Data 101 - Free Style Data Exploration

February 03, 2021

Free Style Data Exploration

Stages of Data Exploration - “you are given data set… what’s next”

  1. Poking around - “kicking the tires” - preliminary plots and queries
  2. Anything interesting? Finding candidate hypothesis
  3. Evaluating the hypothesis - Statistics (coming next week)
  4. Telling a story with data - presenting the results

Professor Moody Data Set as Example

What are potential questions?

  1. About Professor Moody: How is he grading? How to pass the class? is this fair grading?
  2. About his class - Behaviors: texting, asking questions, dozing off, participating, leaving early, coming late, etc. General analysis

Poking Around

  1. Plot!
  2. What plots can you make on Moody data set? And what would these plot tell you about Moody data set?
  • Barplot of grades, ask_questions, on_smartphone, etc.

How many plots can one make for Professor Moody set?

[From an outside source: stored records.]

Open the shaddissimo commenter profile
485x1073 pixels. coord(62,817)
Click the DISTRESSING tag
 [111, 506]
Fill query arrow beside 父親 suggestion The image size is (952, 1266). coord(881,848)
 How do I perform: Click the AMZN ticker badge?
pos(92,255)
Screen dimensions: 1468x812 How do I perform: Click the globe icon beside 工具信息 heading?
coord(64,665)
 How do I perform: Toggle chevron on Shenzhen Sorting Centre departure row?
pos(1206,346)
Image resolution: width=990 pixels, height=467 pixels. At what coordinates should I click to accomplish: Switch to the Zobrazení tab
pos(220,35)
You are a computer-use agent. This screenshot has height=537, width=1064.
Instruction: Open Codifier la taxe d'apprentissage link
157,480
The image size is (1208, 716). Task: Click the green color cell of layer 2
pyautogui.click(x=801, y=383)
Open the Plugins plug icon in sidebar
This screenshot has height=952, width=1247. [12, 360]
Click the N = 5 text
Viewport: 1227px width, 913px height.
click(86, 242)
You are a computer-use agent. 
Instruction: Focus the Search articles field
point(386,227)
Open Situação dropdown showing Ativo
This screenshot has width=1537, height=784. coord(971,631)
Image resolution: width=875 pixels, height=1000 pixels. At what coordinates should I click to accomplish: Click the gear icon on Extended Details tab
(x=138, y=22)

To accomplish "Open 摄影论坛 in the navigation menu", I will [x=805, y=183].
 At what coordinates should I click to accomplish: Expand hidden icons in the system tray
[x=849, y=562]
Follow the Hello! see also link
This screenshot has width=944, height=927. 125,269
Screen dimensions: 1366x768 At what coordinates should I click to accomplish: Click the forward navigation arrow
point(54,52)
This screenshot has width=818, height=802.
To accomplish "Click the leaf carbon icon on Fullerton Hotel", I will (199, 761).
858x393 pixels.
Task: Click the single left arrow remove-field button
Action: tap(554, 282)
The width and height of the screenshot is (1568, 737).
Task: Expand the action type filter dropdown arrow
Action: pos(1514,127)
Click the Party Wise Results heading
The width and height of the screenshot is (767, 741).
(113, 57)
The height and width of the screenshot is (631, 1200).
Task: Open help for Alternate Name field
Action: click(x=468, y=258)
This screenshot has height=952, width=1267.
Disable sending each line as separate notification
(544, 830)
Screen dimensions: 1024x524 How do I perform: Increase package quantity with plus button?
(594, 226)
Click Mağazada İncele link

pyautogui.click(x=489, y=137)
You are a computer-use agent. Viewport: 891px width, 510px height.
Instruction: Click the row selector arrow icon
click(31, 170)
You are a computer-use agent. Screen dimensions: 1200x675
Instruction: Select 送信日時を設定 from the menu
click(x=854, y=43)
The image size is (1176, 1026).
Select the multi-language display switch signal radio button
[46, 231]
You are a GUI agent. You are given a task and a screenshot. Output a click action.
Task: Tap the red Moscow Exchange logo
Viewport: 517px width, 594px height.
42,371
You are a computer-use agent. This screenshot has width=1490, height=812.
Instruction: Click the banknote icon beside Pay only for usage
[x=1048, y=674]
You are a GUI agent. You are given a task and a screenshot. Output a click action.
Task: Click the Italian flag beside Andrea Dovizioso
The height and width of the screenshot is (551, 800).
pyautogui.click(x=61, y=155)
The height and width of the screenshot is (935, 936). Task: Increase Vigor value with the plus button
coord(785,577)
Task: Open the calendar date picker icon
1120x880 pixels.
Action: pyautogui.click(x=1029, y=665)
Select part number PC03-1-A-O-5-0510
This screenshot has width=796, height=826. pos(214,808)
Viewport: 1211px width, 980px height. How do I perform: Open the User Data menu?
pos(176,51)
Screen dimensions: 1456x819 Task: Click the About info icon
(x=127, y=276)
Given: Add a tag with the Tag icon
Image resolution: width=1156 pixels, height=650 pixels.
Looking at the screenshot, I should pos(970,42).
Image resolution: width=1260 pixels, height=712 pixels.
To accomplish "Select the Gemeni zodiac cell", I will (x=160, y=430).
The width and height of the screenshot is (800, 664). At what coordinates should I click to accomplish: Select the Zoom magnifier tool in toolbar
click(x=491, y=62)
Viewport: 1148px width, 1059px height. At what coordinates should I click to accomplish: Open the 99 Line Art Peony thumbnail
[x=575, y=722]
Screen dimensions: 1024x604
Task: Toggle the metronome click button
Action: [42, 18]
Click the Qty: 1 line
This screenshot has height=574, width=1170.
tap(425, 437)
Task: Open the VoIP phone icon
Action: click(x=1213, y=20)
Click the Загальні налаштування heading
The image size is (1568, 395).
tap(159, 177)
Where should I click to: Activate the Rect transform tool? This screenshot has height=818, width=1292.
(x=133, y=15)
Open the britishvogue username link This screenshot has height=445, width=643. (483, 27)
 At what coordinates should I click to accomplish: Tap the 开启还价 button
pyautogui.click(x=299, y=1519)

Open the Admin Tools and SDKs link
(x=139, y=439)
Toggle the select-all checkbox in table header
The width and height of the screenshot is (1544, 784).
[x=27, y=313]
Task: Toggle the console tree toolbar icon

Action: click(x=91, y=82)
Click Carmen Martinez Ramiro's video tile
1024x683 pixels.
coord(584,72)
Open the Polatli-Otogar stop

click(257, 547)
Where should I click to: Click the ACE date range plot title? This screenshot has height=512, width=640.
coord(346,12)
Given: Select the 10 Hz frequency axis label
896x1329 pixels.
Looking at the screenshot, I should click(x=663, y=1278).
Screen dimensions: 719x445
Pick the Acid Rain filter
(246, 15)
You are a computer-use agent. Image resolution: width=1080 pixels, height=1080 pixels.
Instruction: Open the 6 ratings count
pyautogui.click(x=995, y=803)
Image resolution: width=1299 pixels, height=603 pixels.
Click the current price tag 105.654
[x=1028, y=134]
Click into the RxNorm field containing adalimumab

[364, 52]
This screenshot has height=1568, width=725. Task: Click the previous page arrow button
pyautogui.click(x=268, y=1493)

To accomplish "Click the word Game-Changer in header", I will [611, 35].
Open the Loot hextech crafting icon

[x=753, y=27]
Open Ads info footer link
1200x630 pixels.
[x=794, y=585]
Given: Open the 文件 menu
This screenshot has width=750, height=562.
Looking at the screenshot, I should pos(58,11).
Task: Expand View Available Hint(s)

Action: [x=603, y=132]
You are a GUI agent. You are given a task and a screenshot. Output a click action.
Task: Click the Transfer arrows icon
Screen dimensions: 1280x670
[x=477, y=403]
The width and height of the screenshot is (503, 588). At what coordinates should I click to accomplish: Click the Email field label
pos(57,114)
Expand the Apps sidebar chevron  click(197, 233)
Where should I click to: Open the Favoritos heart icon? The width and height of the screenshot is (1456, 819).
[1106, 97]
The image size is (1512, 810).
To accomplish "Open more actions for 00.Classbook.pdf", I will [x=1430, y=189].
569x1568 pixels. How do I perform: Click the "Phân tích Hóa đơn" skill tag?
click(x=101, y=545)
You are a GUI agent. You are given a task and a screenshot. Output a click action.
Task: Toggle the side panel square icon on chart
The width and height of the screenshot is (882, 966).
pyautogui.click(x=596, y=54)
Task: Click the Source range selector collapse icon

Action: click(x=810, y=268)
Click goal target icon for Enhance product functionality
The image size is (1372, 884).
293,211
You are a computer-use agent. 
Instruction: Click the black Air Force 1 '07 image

Moody[grade, score, texting, questions, participation] 2 Numerical and 3 Categorical variables

  1. 5 Single attribute plots
  • 3 Bar plots - on Grade, Texting, and Questions
  • 2 Box plots - on Score and on Participation
  • Scatter plot of grade vs. participation = 1
  • (3 choose 2) mosaic plots = 3
  • 6 multi-box plots boxplot(numerical ~ categorical)

But much more! 65 more plots

So far, 15 plots… but now lets subset the moody data frame

  1. Grade has 5 values and texting and questions have 4 values each (never, rarely, often, always)
  2. How many box plots can we create for subsets of moody by (Attribute == value)? moody[moody$texting == 'always']$grade
  3. 4 x 2 + 4 x 2 + 5 x 2 = 26 bar plots over subsets of moody
  4. 2 x (4 + 4 + 5) = 26 box plots over subsets of moody
  5. Scatter plots (grade vs. participation) on simple subsets of moody data frame (attribute = value) = 4 + 4 + 5 over subsets of moody = 13 scatter plots

So far 80 plots … just from 5 attributes

  • But wait … there’s so much more!
  • How about conjunctions? Subsets like “always texting and never asking questions A students”?
  • This will be HUNDREDS OF PLOTS